Two isomers 'A' and 'B' with molecular formula C$$_4$$H$$_8$$ give different products on oxidation with KMnO$$_4$$ in acidic medium. Isomer 'A' on reaction with KMnO$$_4$$/H$$^+$$ results in effervescence of a gas and gives ketone. The compound 'A' is

We are given two isomers A and B with molecular formula C$$_4$$H$$_8$$ that undergo oxidation with KMnO$$_4$$/H$$^+$$ to give different products. Isomer A produces effervescence of CO$$_2$$ and yields a ketone. The degree of unsaturation for C$$_4$$H$$_8$$ is $$\frac{2(4) + 2 - 8}{2} = 1$$, indicating either one double bond or one ring in each isomer. The possible alkene isomers of C$$_4$$H$$_8$$ include but-1-ene ($$CH_2=CH-CH_2-CH_3$$), but-2-ene (cis and trans, $$CH_3-CH=CH-CH_3$$), and 2-methylpropene [$$ (CH_3)_2C=CH_2$$].

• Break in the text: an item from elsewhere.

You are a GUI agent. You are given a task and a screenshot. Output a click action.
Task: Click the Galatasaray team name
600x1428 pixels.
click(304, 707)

Under KMnO$$_4$$/H$$^+$$ oxidative cleavage, a terminal $$=CH_2$$ group is oxidized to $$CO_2 + H_2O$$ (causing effervescence), whereas an internal >C= fragment is oxidized to a ketone. Considering 2-methylpropene [$$ (CH_3)_2C=CH_2$$], oxidation proceeds as:

$$ (CH_3)_2C=CH_2 \xrightarrow{KMnO_4/H^+} (CH_3)_2C=O + CO_2 \uparrow + H_2O $$

This reaction yields acetone [$$ (CH_3)_2C=O$$] and $$CO_2$$ gas, matching the effervescence and ketone formation observed for isomer A. By contrast, but-1-ene would give propanoic acid and $$CO_2$$ (an acid rather than a ketone), and but-2-ene (either cis or trans) would yield two moles of acetic acid with no $$CO_2$$ evolution. Therefore, isomer A must be 2-methylpropene.

The correct answer is Option D: 2-methylpropene.